Ces dommages collatéraux de la révolution numérique sont à envisager sans nostalgie et sans amertume, puisqu’elle suit la volonté des consommateurs qui veulent le meilleur, et puisqu’il a été décrété que le numérique constitue « le meilleur », les exploitants devront suivre. Il y aura toujours les passionnés de pellicule comme c’est toujours le cas dans la photographie, cependant ce qu’on déplorera certainement, c’est le fait qu’une fois le numérique implanté, rares seront les films récents qui subsisteront sur support 35mm, ce qui revient à dire que les salles qui garderont uniquement ce support se rapprocheront plus d’une cinémathèque plutôt que d’une salle de cinéma habituelle avec les dernières sorties.

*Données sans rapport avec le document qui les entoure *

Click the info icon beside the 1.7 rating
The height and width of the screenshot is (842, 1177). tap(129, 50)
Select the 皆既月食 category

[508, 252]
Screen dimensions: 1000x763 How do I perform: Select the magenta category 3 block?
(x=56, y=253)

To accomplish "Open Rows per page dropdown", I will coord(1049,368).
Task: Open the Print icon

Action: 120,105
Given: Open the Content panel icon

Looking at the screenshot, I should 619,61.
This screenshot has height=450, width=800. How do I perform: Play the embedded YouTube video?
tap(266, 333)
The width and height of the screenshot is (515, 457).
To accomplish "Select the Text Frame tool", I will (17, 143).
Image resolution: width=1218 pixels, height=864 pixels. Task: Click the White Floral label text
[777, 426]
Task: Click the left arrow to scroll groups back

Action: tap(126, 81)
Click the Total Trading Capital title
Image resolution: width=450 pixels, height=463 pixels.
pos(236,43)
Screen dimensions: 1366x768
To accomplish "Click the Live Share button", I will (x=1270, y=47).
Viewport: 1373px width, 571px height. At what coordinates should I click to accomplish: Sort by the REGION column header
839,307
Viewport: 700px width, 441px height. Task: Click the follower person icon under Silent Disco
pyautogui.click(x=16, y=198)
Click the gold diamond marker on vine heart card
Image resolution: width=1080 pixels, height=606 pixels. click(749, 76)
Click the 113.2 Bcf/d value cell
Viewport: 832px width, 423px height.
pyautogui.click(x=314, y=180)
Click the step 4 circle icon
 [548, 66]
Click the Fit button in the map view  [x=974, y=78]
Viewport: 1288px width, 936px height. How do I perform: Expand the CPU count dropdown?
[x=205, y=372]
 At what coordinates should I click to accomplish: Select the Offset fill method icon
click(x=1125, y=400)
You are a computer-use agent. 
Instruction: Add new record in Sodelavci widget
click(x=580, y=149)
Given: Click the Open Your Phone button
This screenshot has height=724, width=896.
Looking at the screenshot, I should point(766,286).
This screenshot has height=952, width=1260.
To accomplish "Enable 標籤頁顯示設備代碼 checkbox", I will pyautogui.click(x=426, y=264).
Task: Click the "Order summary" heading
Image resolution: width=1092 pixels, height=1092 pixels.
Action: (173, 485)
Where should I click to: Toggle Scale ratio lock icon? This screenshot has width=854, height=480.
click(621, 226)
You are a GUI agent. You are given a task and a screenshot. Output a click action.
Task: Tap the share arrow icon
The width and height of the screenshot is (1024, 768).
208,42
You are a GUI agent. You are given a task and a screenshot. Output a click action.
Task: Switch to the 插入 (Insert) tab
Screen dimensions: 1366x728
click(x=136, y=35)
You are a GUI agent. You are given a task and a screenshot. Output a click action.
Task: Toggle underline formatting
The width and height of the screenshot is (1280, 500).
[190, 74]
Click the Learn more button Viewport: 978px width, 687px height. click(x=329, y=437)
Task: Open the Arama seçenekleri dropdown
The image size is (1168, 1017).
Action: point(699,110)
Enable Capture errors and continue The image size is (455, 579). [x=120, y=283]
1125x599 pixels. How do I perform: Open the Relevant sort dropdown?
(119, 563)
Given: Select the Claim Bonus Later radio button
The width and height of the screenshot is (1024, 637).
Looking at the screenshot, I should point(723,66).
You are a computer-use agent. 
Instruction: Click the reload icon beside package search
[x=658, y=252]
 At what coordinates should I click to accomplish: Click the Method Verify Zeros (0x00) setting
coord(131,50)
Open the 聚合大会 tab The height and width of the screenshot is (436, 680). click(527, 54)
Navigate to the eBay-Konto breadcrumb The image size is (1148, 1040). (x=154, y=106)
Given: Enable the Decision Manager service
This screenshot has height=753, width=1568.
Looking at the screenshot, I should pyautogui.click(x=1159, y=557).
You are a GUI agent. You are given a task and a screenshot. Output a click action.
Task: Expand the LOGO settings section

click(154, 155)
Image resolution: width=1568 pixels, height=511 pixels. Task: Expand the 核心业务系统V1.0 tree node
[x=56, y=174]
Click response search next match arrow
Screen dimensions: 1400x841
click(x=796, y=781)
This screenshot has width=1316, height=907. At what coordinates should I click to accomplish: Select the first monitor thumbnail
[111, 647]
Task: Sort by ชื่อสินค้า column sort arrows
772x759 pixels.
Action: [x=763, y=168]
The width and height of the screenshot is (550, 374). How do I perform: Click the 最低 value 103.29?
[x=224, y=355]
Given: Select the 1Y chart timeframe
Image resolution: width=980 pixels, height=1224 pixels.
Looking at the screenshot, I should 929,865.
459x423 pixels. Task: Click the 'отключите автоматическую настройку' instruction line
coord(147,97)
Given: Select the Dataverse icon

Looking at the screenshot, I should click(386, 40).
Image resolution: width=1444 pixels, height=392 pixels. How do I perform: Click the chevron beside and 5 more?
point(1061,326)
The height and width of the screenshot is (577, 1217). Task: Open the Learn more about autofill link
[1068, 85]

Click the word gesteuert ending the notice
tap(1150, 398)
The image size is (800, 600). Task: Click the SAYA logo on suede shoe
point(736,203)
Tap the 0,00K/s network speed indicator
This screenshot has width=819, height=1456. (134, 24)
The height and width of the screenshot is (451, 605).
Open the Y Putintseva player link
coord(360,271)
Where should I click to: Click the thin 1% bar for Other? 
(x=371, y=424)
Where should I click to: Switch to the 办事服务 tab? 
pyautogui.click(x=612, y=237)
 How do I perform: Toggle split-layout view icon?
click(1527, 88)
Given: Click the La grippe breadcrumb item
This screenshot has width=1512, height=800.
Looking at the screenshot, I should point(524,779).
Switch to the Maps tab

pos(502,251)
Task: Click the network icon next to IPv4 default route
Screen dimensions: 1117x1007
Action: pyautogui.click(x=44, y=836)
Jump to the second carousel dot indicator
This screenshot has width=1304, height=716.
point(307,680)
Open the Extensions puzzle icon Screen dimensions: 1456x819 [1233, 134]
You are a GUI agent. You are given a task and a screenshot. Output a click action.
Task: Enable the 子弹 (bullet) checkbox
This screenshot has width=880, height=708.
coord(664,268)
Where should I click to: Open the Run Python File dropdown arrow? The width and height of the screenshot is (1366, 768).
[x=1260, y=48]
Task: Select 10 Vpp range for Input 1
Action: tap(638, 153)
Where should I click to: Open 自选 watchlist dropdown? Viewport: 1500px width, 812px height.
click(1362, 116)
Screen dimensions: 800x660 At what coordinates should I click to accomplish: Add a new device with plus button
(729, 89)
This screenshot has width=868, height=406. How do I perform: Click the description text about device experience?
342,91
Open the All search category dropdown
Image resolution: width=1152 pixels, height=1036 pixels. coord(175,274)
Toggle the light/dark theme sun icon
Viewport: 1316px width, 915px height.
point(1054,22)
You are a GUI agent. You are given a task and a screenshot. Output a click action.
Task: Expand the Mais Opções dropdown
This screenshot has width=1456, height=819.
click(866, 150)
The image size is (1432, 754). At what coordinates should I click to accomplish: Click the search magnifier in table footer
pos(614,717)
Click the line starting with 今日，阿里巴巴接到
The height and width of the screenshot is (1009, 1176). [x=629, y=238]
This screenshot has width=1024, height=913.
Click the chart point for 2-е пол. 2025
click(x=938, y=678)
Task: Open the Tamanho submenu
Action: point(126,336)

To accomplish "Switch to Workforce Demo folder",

Pour conclure, je pense qu’il est sage de la part des professionnels de la branche de se rendre compte que leur milieu bouge réellement ; il faut voir le bon côté des choses : les prix des billets risquent d’être moins chers et la qualité d’image sera différente mais beaucoup plus stable et plus résistante au temps et au nombre de projections.